Отворите мне темницу - страница 15
«Устя, ты даже не понимаешь, какую можешь создать полезную книгу! Я ведь и половины не слыхал того, что ты знаешь о травах и корешках! Нас совсем не тому учили в университете! Вот, не дай бог, расстанемся мы с тобой, увезёт тебя твой Ефим на поселенье – и что я буду делать один? Как лечить местное общество? Сделай милость, каждый вечер пиши хоть по нескольку строк о каждой травке! Где растёт, для чего используется, в какое время лучше собирать, как сушить и хранить… Ведь сколько вас, таких знахарок, по глухим деревням пропадает, а все знания только и передаются из уст в уста! А ежели ведунья помрёт неожиданно?!»
«Не может такого статься.» – серьёзно возражала Устинья. – «Ни одна ведовка не помрёт, покуда силу не передаст внучке аль дочке. Без того её и Господь не примает! Вот мне бабушка сказывала, её мать десять дён при смерти лежала, покуда бабка на барских работах в дальней деревне была! Высохла вся, посинела, язык уж отнялся – а всё не помирает! Бабка вернулась, в избу вбежала, только-только успела матери руку дать – та враз ей силу и скинула! И в тот же миг отошла! По-другому-то никак нам…»
«Тебе лучше знать.» – дипломатично говорил Иверзнев. – «А травник всё-таки пиши! И тебе упражнение, и потомкам польза! А мне просто спасение будет! И обязательно – хоть понемногу, но каждый день!»
Взяв с верха стопки наполовину исписанный большими старательными буквами лист, Устинья некоторое время, шевеля губами, перечитывала написанное, потом аккуратно окунула перо в чернильницу и принялась писать.
– Михайла Николаевич, «леший» через «есть» или через «ять» писать надобно?
– Через «ять»… – рассеянно отозвался Михаил, который самозабвенно строчил в своей тетради. – А зачем тебе понадобился леший в научном труде?
– Да как же? Синюху после «леших дней» брать вовсе нельзя, у неё в горечь весь корень уходит! – высунув от усердия язык и не замечая чернильных пятен, размазавшихся по щеке, Устинья выводила корявые буквы.
– Так не пиши «лешие дни»! Пиши, как полагается… как там в Святцах? На Ерофея-мученика? Стало быть, четвёртого октября.
– Хоть «октября»-то мне напишите!
– Сама, сама! Посмотри вон, как в календаре это писано, и… Петька, чего тебе?
– Дрова принёс, барин! – двенадцатилетний мальчишка с грязными, падающими на глаза волосами шагнул через порог с охапкой поленьев. – На завтра вот… Устинья Даниловна, дядя Ефим спрашивает – спать пойдёшь ли?
– Опосля, Петька, опосля… не сбивай! – отмахнулась, не поднимая глаз, Устинья. – Сами-то поели?
– Поснедали с дядей Ефимом.

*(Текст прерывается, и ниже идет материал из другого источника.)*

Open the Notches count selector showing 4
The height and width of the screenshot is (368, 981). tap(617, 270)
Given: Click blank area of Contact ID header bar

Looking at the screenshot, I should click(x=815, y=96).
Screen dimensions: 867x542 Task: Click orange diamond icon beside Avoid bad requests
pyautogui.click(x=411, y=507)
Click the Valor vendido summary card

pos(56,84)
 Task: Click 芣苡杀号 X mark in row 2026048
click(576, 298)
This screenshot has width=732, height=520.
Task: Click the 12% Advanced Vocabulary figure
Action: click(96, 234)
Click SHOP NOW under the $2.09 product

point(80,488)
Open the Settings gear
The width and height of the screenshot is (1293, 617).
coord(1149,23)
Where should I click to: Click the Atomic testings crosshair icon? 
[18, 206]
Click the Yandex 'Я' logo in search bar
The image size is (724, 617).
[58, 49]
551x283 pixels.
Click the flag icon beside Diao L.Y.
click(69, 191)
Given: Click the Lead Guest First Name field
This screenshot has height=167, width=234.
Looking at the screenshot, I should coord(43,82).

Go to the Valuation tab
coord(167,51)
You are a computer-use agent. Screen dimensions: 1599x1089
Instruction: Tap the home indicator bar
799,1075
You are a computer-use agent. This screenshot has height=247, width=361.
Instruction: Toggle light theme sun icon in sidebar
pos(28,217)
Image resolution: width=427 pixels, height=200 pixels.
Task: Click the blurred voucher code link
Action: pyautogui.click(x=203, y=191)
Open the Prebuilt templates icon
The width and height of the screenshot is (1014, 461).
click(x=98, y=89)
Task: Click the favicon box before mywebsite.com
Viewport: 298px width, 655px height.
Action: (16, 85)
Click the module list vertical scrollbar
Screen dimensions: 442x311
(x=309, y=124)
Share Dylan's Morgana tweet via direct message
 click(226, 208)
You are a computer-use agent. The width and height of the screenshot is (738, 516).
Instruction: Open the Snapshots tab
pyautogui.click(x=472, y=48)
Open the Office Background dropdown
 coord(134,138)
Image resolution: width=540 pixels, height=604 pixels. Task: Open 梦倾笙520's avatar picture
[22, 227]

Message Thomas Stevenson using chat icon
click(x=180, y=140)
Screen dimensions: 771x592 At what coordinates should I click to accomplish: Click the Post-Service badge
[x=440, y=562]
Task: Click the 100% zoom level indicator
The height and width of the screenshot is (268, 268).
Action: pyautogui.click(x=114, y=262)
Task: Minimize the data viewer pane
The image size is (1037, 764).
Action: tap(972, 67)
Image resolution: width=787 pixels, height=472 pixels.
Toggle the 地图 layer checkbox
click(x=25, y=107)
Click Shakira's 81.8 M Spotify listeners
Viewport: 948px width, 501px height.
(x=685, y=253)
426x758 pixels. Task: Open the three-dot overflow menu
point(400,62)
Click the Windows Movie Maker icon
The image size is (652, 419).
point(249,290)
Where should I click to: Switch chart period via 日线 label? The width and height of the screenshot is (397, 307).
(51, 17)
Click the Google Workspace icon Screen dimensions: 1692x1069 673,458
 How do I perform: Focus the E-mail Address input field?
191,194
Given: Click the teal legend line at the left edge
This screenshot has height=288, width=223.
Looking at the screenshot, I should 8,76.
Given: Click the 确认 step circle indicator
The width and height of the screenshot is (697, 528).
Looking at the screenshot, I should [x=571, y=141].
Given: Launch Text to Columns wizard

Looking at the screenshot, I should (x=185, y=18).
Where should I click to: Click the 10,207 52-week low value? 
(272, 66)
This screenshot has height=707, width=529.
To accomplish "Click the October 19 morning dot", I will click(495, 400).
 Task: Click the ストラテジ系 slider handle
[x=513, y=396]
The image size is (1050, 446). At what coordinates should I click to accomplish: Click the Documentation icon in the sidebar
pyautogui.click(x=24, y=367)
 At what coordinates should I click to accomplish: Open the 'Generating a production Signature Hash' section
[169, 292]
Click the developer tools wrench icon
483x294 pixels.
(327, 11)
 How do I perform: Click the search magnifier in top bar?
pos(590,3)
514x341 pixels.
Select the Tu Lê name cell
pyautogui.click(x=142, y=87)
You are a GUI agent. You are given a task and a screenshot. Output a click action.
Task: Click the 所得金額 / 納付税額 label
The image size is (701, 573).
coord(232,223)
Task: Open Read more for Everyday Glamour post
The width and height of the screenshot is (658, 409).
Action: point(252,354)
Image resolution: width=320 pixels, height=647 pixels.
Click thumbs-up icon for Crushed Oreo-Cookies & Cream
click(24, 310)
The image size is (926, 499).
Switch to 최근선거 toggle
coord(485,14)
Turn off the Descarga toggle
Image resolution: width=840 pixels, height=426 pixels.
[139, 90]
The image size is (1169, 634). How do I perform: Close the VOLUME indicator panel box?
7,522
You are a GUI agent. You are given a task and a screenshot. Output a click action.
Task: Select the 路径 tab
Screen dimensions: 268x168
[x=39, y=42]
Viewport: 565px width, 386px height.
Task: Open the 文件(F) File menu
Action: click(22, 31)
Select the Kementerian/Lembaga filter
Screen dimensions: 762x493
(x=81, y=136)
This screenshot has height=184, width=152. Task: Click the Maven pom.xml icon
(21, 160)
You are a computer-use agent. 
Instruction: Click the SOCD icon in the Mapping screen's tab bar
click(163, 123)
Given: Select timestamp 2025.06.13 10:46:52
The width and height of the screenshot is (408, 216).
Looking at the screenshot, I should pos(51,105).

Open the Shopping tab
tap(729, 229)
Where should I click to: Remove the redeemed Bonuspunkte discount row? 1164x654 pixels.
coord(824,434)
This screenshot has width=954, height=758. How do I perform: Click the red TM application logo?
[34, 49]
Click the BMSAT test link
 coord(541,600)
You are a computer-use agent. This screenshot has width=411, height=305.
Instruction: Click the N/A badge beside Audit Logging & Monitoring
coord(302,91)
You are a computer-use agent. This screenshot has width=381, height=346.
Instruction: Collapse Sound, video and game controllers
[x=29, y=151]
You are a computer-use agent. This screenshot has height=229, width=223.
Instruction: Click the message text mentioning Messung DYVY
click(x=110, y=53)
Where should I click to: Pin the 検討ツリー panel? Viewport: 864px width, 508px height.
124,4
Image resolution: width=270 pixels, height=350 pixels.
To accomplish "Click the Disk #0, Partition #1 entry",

Танюшку Анфиска уложила.
– Вот и спасибо ей… ступай. Скажи Ефиму, что спать не приду, у Костромы перелом наступить может.
Петька понимающе кивнул, аккуратно сложил дрова на полу у печи и вышел. Это был обычный каторжный мальчишка, появившийся на заводе год назад вместе с очередной кандальной партией. Мать его умерла в пути. Голодного и напуганного пацанёнка с обмороженными ногами отправили в лазарет, где за него взялась Устинья. Петьке повезло: все пальцы на ногах удалось спасти. Вскоре он лихо рубил дрова в больничном дворе, таскал воду и без капли брезгливости стирал в лохани перепачканные кровью и гноем полотняные бинты. Устинье и Ефиму мальчишка пришёлся по сердцу, и довольно быстро Петька перебрался к ним на постоянное житьё. Когда Устинья забеременела, её замучили постоянные головные боли и головокружения. От приступов тошноты по утрам иногда было невозможно встать, и без помощи худого и молчаливого подростка Усте пришлось бы совсем невмочь.